PEMERINTAH menargetkan, selama lima bulan dari Maret hingga Agustus, Bulog harus mampu menyerap 8,6juta ton gabah kering giling (GKG). Jumlah itu setara dengan 5,461 juta ton beras. Optimisme pencapaian target itu berdasarkan data, luas panen Maret – Mei 5 juta hektar sedangkan Juni – Agustus 2017 seluas 3,7 juta hektar.
Target tersebut sebetulnya sangat rendah dibanding tahun lalu. Luas panen yang lebih kecil, pada panen tahun lalu mencapai 79,1 juta ton GKG. Target Maret- Agustus tahun ini hanya sekira 12 persennya saja. Diyakini, pemerintah dalam hal ini Bulog dengan pasukan khususnya, penyerapan gabah petani (sergap) akan mudah memenuhi target itu. Namun pada kenyataannya, sampai awal Agustus 2017, menurut catatan Bulog, GKG yang terserap baru 1,63 juta ton.
Ada pergerakan yang menghambat penyerapan gabah oleh Bulog. Harga padi (GKG) di tingkat petani bertahan pada angka Rp 4.600 per-kg atau Rp 7.300 per-kg beras. Dengan demikian, pemerintah ”dipaksa” menaikkan harga pembelian. Instabilitas harga padi/beras itu ditempuh pemerintah untuk mencapai target dalam program Ketahanan Pangan Nasional.
Instabilitas harga pemebelian GKG atau beras pada satu sisi, dapat meningkatkan pendapatan petani. Pada sisi lain, anomali harga itu dapat mengganggu pasar sekali gus memberatkan konsumen. Mau tidak mau hal itu juga dapat memicu makin lemahnya daya beli masyarakat. Masalahnya, tingginya harga beras saat ini belum tentu dinikmati para petani penggarap. Kebanyakan mereka justru berubah menjadi konsumen \yang harus membeli beras dengan harga tinggi. Lepas panen, biasanya mereka sudah tidak punya padi lagi. Banyak di antara mereka yang menjual padinya pada saat panen bahkan padi yang dipanennya sudah bukan miliknya tetapi milik para pengijon atrau tengkulak. Para petani berdasi, pengijon, tengkulak, dan pelepas uang sajalah yang tengah menikmati tingginya harga padi/beras di tingkat hulu.
Pergerakan harga padi/beras pada saat panen raya dengan tingkat produksi cukup tinggi, seperti dimuat KOMPAS (15/8), cukup aneh. Pemerintah harus benar-benar merunut sampai hulu, mengapa anomali harga beras itu terjadi. Jangan-jangan harga di tingkat petani jauh lebih murah dari patokan harga. Bisa jadi, memang persediaan padi kita minim. Mungkin saja terjadi gerakan pembelian padi besar-besaran yang dilakukan para pengusaha beras. Mereka berlomab menampung padi dari petani. Mereka memiliki penggilingan sendiri kemudian mengolahnya menjadi beras dengan label kualitas tinggi. Harga jualnya berlipat-lipat dari harga beli.

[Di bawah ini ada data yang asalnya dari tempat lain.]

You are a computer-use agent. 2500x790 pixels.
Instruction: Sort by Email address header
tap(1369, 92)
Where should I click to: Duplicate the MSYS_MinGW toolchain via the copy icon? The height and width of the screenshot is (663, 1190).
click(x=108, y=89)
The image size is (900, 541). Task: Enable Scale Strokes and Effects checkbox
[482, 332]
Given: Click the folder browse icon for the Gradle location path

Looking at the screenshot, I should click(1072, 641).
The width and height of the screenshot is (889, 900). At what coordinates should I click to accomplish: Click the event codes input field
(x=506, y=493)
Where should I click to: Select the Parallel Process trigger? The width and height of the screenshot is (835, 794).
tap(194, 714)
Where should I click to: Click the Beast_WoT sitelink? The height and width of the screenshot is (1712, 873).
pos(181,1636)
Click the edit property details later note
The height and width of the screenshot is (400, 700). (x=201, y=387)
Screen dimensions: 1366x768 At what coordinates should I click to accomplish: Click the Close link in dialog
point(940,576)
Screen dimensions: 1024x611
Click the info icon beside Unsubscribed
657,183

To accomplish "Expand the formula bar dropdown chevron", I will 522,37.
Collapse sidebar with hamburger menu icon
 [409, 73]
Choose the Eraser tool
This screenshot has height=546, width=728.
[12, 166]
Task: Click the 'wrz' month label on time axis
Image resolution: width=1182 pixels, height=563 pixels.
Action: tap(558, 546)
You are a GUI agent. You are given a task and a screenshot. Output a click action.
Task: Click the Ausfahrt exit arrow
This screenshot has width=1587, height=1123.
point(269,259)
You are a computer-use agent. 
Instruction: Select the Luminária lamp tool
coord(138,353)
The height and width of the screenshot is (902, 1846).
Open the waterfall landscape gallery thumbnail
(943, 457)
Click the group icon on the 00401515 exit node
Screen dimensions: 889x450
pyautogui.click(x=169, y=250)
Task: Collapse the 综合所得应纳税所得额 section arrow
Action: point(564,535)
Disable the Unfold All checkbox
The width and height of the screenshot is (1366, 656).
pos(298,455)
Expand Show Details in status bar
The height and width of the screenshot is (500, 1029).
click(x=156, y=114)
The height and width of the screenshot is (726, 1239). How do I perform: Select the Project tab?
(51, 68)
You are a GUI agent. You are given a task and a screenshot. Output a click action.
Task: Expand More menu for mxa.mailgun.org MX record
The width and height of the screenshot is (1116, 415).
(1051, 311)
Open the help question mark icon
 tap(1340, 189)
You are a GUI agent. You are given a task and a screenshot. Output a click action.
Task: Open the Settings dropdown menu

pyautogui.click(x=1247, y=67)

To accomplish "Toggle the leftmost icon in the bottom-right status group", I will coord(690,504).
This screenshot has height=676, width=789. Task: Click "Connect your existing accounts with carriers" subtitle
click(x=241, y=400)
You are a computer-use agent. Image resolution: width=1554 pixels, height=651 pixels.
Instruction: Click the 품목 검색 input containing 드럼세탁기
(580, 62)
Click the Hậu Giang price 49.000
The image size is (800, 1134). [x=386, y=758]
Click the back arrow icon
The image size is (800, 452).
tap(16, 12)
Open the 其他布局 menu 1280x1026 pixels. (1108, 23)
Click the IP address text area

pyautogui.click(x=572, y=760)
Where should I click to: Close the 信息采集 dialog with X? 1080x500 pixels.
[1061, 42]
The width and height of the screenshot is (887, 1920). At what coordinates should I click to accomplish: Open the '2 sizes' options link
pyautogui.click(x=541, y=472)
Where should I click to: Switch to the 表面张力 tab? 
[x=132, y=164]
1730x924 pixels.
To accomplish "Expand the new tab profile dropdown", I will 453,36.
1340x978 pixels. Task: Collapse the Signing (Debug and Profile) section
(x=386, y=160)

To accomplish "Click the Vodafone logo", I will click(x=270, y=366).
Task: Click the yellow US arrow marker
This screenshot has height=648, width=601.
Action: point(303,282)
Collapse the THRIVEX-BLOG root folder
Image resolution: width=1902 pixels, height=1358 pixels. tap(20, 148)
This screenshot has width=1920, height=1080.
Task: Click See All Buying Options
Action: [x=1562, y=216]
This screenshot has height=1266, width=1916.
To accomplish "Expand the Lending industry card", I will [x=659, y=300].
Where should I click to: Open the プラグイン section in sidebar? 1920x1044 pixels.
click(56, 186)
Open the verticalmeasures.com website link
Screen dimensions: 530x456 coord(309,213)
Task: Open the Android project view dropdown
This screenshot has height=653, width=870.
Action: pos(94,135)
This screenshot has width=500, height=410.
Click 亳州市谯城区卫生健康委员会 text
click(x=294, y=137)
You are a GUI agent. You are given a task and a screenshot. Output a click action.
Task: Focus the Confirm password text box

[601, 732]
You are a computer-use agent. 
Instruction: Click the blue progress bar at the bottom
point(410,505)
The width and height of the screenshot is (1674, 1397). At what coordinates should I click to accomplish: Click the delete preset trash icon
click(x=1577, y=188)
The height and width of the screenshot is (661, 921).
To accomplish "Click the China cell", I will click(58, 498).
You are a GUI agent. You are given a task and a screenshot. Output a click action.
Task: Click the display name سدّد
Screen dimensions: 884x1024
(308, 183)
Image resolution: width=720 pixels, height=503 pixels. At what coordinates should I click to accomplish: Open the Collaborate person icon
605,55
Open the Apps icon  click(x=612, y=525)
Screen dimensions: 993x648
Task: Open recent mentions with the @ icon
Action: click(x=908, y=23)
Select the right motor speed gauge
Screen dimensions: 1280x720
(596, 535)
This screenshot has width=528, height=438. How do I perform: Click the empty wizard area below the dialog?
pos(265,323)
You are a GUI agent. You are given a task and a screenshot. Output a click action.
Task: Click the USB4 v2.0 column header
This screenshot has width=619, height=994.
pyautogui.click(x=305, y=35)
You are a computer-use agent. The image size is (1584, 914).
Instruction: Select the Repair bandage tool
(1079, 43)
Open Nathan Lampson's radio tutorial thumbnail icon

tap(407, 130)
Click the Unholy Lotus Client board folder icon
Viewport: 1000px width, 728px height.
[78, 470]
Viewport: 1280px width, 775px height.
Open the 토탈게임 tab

Dalam perekonomian terbuka seperti sekarang ini, permainan harga seperti itu bisa dan biasa terjadi. Namun apabila hal itu tidak diimbangi dengan tata niaga dan pengawasan yang benar, para pengusaha itulah yang alan memegang kendali pasar. Para petani yang seharusnya diuntungkan dengan perilaku usaha seperti itu, pada kenyataannya, meraka justru jadi korban permainan harga. Mereka tetap merugi. Masyarakat dipaksa membeli beras dengan harga tinggi dengan kualitas yang belum tentu sesuai dengan yang tertera pada kemasan.
Potret petani padi ternyata satu format dengan potret para petani garam. Indonesia mengalami krisis garam. Harga di tingkat konsumen sangat fantastis. Barangnya langka harganya mahal. Sedangkan nasib para petani garam, masih tetap seperti dulu. Tidak ada yang berubah. Lelah dan miskin. Hasil panen, baik kuantitas maupun kualitas terus menurun akibat anomali cuaca dan lambannya penerapan teknologi pembuatan garam.
Para petani garam tidak menikmati gejolak harga apalagi dengan masuknya garam impor yang berkualitas dengan harga lebih murah. Para pengepul memilih tidak membeli garam langsung dari penjemuran di tingkat petani. Akibatnya para petani garam melepas produksinya dengan harga sangat rendah. Padahal, pada situasi ekonomi normal, kelangkaan pasokan akan meningkatkan harga jual. Para petani garam yang produksinya sekarang merosot mengakibatkan turunnya pasokan garam ke pasar. Mau tidak mau harganya akan naik dan kenaikan itu akan dinikmati para petani garam meskipun persediaan garam di tambaknya sedikit.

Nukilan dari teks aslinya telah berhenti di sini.